Kosher high-tech office lures Jerusalem's ultra-Orthodox
The office in central Jerusalem at first glance resembles many other start-ups—until you notice the religious books and entrepreneurs in traditional black suits.
At Bizmax, a shared workspace, all the entrepreneurs are ultra-Orthodox Jews, a rarity in a community where many men shun work for religious study.
"The high-tech industry is very fit for the haredim," said Yitzik Crombie, using the Hebrew word for the ultra-Orthodox.
Unlike many other sectors, the flexible schedule allows for religious obligations, he added, sporting a black yarmulke and a red beard.
Crombie founded Bizmax two years ago in the city where more than a third of the Jewish population is haredim, which means "God-fearing".
Some 10 percent of Israel's population is ultra-Orthodox.
They observe strict religious law in all aspects of life, from dress to education, food and relations between women and men.
Only 52 percent of ultra-Orthodox men work, according to the Israel Democracy Institute (IDI) think tank. Others devote their days to studying the Torah.
Within the Orthodox community the burden of caring for children and providing for the family financially largely falls on women, 73 percent of whom work.
But change is happening slowly.
Crombie says 5,000 ultra-Orthodox, some 1,500 of them men, currently work in high-tech, an industry that has thrived in Israel, the self-proclaimed "start-up nation".
The 35-year-old, a software engineer, at first sought to start his own company.
"When I was looking for partners I found myself lonely," he said.
"The secret source of the start-up nation is an ecosystem. Everyone knows each other" either by meeting socially or through Israel's obligatory military service.
Many ultra-Orthodox men refuse to serve in the army, a position which has long been the subject of divisive debate.
'Create our own culture'
That's how Crombie got his idea for Bizmax, which is financed in part by the Jerusalem Development Authority.
Around 100 entrepreneurs have so far joined the non-profit, which aims not only to be a shared workspace but also a network of shared values to encourage the ultra-Orthodox to start their own businesses.
At the office, the food is kosher, the internet is filtered to block content deemed to be religiously out of bounds and only men can rent a workspace.
The office is open 24 hours a day, except for on the Sabbath weekly day of rest and Jewish holidays.
Melech Wosk, 43, said he decided to join Bizmax in November because he wanted to be his own boss and no longer live according to the values of others.
In a previous job, "I had to be polite and sit there and do just what they say", he said, adding that among other issues he was uncomfortable with the way women dressed.
"We can create our own culture," said Wosk, who wore the black hat and long beard common among the ultra-Orthodox.
Co-founder of a digital health company for athletes, he considers Bizmax a "safe zone" that helps avoid misunderstandings.
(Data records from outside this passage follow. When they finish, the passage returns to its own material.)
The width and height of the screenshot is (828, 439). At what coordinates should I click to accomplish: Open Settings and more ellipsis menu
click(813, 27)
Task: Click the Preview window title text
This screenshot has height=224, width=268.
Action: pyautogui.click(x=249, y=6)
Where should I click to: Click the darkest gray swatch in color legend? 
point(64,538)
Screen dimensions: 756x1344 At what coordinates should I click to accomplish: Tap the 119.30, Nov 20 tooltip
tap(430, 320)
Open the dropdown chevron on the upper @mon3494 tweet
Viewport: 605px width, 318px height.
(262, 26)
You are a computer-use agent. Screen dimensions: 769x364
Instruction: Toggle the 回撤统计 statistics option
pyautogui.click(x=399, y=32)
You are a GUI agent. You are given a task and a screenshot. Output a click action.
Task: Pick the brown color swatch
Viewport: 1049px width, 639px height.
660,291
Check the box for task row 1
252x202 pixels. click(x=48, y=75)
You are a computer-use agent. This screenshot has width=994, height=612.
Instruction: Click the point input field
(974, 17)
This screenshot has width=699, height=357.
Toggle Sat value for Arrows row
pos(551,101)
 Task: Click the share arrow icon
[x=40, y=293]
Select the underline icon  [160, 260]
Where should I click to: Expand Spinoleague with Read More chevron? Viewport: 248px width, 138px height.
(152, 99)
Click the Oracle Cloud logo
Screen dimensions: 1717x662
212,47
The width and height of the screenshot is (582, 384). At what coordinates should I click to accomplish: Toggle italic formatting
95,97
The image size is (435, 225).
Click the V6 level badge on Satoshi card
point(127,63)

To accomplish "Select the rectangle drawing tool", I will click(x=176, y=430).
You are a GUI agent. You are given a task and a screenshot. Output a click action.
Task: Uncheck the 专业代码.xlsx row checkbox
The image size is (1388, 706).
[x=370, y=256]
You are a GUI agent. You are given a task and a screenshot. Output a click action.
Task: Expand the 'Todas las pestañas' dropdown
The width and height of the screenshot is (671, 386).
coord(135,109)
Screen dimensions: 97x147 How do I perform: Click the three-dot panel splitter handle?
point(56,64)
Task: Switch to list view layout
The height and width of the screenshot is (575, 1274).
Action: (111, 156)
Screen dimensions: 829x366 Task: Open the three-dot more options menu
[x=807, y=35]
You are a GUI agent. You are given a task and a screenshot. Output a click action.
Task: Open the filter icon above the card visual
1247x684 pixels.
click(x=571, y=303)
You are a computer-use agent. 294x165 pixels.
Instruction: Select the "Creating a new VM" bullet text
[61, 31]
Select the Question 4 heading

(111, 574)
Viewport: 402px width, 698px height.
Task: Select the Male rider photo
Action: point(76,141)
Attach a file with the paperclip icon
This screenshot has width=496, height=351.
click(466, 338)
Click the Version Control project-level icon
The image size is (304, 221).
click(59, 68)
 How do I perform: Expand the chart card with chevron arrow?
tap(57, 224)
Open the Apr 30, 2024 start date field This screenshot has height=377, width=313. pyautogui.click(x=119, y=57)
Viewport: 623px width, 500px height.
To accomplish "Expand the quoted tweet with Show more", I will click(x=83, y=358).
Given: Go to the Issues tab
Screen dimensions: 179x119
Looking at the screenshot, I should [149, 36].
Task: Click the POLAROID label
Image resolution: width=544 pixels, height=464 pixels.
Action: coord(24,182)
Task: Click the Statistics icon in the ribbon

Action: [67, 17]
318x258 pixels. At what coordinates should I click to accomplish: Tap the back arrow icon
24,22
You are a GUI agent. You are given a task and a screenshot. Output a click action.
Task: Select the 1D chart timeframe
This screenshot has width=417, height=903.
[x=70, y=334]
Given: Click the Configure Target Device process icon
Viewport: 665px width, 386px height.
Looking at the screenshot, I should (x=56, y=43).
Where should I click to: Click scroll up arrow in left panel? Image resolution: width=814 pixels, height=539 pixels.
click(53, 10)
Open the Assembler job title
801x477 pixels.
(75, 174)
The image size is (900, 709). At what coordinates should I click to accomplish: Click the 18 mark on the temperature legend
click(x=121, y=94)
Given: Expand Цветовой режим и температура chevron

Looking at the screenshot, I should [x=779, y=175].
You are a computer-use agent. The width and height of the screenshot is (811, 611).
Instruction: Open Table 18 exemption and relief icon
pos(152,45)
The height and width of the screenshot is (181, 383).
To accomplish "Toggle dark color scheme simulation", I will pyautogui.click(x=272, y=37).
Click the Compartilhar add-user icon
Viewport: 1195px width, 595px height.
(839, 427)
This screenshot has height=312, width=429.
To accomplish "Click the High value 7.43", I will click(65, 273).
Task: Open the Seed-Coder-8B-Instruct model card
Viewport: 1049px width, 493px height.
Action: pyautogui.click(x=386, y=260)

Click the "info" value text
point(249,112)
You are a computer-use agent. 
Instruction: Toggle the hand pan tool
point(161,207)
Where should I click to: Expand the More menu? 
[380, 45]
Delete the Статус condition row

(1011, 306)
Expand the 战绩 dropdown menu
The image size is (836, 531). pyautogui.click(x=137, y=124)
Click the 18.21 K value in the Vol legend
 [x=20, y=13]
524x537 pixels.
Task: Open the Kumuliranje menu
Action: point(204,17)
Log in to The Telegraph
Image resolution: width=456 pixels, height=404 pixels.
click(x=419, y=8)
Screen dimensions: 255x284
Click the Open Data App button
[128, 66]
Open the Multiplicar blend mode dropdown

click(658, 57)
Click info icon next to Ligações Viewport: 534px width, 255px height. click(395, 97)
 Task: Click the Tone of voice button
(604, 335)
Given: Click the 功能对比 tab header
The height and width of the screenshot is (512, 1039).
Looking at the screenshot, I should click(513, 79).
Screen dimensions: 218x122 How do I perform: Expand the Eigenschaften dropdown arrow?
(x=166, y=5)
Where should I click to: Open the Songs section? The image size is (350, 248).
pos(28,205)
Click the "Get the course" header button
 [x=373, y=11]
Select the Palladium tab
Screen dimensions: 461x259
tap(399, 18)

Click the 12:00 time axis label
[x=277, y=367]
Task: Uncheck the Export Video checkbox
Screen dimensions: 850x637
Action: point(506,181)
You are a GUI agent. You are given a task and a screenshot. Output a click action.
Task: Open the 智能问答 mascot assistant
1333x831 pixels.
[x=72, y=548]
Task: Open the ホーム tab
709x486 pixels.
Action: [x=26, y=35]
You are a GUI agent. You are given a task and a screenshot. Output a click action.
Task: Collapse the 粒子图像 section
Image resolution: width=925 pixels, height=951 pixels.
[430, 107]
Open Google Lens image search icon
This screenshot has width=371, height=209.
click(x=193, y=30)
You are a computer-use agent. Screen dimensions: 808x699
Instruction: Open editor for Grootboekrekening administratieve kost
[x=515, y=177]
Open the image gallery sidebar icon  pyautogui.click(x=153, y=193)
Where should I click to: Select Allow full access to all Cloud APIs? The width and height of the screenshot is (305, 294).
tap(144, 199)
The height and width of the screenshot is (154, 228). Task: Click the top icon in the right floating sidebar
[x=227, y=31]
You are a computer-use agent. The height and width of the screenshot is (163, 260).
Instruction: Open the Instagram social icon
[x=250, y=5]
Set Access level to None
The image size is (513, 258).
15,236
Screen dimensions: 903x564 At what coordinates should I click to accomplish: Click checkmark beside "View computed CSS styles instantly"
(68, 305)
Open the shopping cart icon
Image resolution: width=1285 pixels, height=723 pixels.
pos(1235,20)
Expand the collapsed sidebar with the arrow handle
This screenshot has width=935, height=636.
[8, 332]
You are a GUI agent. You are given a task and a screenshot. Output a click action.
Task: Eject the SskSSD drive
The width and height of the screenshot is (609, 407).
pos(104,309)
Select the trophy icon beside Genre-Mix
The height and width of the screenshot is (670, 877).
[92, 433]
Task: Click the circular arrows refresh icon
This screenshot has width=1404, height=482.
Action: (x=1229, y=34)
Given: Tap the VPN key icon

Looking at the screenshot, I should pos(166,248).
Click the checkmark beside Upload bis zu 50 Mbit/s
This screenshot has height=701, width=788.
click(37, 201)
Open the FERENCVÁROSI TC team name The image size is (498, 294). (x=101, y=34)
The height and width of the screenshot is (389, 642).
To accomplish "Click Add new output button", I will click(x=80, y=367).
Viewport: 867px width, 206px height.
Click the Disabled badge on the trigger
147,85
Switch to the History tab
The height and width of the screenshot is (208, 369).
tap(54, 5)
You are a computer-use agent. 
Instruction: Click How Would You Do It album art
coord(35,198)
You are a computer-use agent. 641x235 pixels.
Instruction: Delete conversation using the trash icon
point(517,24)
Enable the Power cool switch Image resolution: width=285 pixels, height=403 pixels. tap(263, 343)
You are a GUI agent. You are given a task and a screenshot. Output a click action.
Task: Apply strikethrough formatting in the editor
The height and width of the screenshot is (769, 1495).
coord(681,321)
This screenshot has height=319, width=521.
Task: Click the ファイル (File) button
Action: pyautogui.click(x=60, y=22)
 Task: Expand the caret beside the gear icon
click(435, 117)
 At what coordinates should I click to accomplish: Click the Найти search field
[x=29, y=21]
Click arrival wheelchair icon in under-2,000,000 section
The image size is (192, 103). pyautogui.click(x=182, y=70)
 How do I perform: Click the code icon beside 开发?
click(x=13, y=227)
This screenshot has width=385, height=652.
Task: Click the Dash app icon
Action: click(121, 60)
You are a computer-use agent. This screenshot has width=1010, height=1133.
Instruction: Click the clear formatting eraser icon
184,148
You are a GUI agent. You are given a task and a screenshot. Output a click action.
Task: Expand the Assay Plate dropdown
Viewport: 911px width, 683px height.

With a fertility rate of nearly seven children per woman compared to 2.4 among other Jewish women, the ultra-Orthodox are projected to make up one-third of Israel's population by 2065, the IDI says.
Their lifestyle, seen by ultra-Orthodox as their religious duty, is also regularly in conflict with the modern world.
The growing ultra-Orthodox population has presented Israel with a challenge in how to integrate them into society, but market factors may help push more toward work.
A limited labour force for the high-tech industry means companies should look for new sources of recruitment among women, Arab Israelis and the ultra-Orthodox, according to a recent NGO report.
Gilad Malach, of the IDI, said the government had invested significantly over the past five years in efforts to integrate the community into the workforce.
But the numbers have levelled off in the past three years, he said, blaming the influence of ultra-Orthodox parties in Prime Minister Benjamin Netanyahu's coalition and pressure to maintain social benefits.
"It weakens the motivation to enter the labour market," he said.
Education is also a factor. The ultra-Orthodox attend yeshivas, or religious seminaries, with little focus on maths, science and foreign languages.
Bizmax members have access to conferences, expert networks and English classes.
Yoni Timsit, wearing a grey vest and black yarmulke, tapped on his laptop while sitting on a chair near the office's entrance.
The 26-year-old started his marketing company after having followed a course distributed through Bizmax on US online giant Amazon.
His only previous professional experience was at a religious association.
"I grew up a lot here with meetings and workshops," he said.
Achim Global, a firm supporting haredim entrepreneurs, partners with Bizmax and has opened another space with the same concept.
The shared workspace in Bnei Brak, an ultra-Orthodox city near Tel Aviv, is twice the size of the one in Jerusalem.
"We are opening one in Ashdod beginning 2019," on Israel's coast, said Motti Eichler, one of Achim Global's founders. "Our plan is London, New York."